Every few weeks, Floyd and his wife and family’s matriarch Marjorie, 93, personally deliver their syrup to us in five-gallon jugs while getting a few groceries. No, Floyd no longer hefts the syrup himself, but he isn’t done working either. With his mind as sharp as a tack, Floyd keeps the books for his family’s diversified farm. His two sons Clay and Greyling, run the sawmill, sugaring operation, and raise the Angus beef cattle.
Floyd explains that the nearly 4,000 trees that they tap today all began with tapping just a few maples to supply maple syrup for the family when their children were young.
“But the boys kept tapping more and more trees every day after school,” laughs Floyd, who explains that they built their sugarhouse on the weekends soon after.

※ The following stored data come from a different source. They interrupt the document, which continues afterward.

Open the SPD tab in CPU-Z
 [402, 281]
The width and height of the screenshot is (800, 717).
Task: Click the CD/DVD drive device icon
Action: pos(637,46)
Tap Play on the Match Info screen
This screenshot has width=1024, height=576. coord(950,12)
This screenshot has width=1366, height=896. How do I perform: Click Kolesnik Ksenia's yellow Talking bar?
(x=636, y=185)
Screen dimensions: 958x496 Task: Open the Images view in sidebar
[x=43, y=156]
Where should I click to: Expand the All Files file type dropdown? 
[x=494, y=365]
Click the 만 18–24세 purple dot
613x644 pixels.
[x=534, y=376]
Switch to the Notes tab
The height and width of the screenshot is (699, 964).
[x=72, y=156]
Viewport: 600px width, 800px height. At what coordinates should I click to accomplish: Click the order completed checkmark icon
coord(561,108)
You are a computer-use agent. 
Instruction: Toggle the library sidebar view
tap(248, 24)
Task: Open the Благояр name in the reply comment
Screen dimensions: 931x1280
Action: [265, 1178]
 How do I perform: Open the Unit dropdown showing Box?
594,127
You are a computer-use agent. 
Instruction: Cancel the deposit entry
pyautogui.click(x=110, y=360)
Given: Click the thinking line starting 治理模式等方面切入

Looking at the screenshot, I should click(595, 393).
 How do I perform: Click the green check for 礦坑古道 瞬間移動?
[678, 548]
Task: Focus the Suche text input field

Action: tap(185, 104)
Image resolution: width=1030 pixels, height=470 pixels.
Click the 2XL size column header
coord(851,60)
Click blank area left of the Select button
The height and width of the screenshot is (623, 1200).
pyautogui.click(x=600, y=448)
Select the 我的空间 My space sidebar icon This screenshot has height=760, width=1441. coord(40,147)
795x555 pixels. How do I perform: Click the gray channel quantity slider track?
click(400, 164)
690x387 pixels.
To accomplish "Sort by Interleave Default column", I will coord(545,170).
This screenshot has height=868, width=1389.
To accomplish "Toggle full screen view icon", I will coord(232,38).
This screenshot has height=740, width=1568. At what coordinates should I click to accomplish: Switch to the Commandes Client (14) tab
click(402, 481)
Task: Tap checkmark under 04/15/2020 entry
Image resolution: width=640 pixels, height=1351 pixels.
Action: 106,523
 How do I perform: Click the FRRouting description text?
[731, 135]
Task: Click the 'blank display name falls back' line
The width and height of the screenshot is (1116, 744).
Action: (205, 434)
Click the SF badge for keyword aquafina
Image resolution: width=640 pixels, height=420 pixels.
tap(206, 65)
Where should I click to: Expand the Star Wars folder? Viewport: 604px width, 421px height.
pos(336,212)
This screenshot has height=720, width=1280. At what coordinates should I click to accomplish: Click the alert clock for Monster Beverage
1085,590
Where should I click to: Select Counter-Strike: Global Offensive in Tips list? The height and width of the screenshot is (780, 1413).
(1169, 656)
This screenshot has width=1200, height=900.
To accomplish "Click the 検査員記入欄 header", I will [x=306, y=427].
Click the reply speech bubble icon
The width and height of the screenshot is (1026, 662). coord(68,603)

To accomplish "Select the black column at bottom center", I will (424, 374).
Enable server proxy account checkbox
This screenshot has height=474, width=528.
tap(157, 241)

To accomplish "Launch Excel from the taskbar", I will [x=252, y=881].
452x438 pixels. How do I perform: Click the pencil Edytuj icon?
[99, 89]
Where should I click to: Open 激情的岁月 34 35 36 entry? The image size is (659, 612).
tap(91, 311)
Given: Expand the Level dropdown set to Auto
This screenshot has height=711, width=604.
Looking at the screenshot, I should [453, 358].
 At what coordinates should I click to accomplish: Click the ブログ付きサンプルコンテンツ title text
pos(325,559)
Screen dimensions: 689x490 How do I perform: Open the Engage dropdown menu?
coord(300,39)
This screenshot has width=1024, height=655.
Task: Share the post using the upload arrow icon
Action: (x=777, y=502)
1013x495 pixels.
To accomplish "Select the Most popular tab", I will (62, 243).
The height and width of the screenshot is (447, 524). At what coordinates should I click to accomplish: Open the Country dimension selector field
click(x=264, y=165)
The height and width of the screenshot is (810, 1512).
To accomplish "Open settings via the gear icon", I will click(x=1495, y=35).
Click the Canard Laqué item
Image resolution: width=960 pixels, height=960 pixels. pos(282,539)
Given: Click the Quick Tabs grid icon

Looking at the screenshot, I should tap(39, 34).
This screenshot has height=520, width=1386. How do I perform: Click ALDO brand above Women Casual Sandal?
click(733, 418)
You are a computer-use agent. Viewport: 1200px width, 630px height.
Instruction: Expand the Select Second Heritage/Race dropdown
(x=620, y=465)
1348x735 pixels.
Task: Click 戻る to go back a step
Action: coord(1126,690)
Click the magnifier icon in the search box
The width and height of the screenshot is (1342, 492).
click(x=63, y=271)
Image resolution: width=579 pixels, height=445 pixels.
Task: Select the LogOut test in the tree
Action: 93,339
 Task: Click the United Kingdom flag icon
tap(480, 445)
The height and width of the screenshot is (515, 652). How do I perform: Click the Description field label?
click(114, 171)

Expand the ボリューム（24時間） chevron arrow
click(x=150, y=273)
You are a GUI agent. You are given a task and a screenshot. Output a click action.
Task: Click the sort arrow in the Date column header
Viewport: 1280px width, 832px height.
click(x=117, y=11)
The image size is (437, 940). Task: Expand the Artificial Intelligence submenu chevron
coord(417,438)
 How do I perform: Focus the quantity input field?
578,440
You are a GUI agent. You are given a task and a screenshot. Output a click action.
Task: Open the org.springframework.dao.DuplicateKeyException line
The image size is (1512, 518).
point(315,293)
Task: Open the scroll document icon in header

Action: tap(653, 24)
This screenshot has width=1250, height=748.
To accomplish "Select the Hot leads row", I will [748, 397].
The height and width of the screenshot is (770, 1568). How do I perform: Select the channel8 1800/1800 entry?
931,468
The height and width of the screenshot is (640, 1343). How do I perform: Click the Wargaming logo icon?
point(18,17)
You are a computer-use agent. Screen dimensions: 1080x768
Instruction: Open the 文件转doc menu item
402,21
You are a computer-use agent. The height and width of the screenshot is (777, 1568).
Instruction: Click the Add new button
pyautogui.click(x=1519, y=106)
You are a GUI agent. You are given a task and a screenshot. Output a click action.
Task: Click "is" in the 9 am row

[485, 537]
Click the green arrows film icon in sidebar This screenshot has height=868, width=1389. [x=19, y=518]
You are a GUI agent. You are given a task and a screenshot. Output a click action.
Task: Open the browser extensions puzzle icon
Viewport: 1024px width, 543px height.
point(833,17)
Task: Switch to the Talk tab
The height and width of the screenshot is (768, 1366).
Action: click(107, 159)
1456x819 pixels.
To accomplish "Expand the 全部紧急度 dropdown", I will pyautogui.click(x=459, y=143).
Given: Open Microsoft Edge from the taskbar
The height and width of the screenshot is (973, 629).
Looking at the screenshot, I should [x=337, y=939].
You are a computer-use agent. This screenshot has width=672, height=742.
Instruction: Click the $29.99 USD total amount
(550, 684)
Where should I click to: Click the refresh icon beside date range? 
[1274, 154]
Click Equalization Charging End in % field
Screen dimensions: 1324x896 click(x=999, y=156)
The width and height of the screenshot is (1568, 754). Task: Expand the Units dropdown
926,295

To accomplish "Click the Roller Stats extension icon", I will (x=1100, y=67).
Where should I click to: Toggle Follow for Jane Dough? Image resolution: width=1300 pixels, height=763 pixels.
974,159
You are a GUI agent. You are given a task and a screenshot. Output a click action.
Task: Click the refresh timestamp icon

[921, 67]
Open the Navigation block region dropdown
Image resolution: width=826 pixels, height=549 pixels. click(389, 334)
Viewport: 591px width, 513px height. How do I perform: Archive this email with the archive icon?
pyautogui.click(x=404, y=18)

“Farming is a good life,” says Floyd on a recent afternoon during an interview in the garage that he added to the farmhouse that he and Margorie raised their five children in. Every so often he turns to shoo a flock of wyandotte hens who come to peck at the tomato starts that will soon be transplanted to their garden behind the house. The sun streams in through the open garage door onto Floyd and Marjorie who sit comfortably, side by side on cushioned lawn chairs. The view across the rural valley is gorgeous.
While Marjorie was born a Leavitt and grew up in Pomfret across that same valley, Floyd is a native of Boston. At the tender age of four, he began making the long train journey by himself up to Sharon, Vt, where his mother’s family took him for the summers.
“I would wear a tag on my clothes and back then the gentlemen riding the train would look out for you,” explains Floyd of a very different time in history.
When Floyd was 11 years old, his mother passed away and he was sent to live with her family up here in Vermont permanently which was fine by him. “I hated the city,” he says.
Like many youths back then, Floyd left school after the eighth grade for full-time work. He logged with horses and oxen and was driving a pulpwood truck at the age of 16. Then Pearl Harbor happened on Dec. 7, 1941, and Floyd was drafted the day after. He had a four-year career in the US armed forces which he left as a Sergeant. His tour of duty took him from Canada to Italy, Iran, North Africa, and more.